Do you also feel that this is the big disadvantage of modern picture projection compared to the old-fashioned slides: portrait format is really handicaped because you have two big black bars on the left and right hand sides. Video projectors have an aspect ratio of 4:3 or even 16:9 compared to the squared display size of old slide projectors.
I thought about that and came up with the following solution:
- If you could get a video projector with a squared display size everything would be fine. It would signal to the Mac/PC a squared screen (e.g. 1024 x 1024 or even 1200 x 1200) and if you would display the pictures on that screen portrait format would have the same size as landscape format pictures, each having black bars on top/bottom or left/right. But there is no such device.

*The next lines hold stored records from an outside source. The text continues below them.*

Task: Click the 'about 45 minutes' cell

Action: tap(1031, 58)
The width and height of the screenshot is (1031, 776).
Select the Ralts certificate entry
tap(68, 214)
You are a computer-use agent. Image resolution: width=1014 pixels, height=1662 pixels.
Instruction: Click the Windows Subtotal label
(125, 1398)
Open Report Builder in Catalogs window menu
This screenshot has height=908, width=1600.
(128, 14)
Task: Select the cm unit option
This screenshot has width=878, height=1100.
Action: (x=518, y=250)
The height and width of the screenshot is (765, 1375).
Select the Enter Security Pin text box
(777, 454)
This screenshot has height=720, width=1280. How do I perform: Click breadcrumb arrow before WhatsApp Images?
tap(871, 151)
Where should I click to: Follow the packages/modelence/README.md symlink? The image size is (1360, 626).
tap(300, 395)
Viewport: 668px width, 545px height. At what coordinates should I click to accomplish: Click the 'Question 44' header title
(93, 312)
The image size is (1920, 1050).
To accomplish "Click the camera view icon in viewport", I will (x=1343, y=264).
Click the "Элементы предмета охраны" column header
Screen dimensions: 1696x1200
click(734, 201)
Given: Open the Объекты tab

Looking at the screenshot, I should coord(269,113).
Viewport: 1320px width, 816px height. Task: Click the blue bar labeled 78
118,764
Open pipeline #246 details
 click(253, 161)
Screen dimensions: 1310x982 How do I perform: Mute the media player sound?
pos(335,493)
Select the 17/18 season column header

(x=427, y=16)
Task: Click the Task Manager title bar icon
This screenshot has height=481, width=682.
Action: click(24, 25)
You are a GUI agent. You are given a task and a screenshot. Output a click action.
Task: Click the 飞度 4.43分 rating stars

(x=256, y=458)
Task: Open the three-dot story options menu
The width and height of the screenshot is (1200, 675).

So, let’s cheat a little bit. On the Mac there is a utility called SwitchResX. With that you can define a new custom resolution for the video projector connected. I defined 1200 x 1200 with 60 Hz. You have to reboot to make this new resolution available and the nice thing is that you do not need SwitchResX any more once the custom resolution is defined. I believe there are similar utilities for the Windows world available. - My video projector (a quite nice Epson with WUXGA resolution) accepts that new resolution without a problem although the picture is not quite squared yet. I had to fiddle around a little bit with display width and zoom (I had to adjust „pace“) but finally: voilà, the display is squared. Now the silde show really makes fun even with a lot of portrait format pictures. Of course you loose quite a bit of the native resolution of the video projector since you do not use all pixels of the row but that’s ok for me.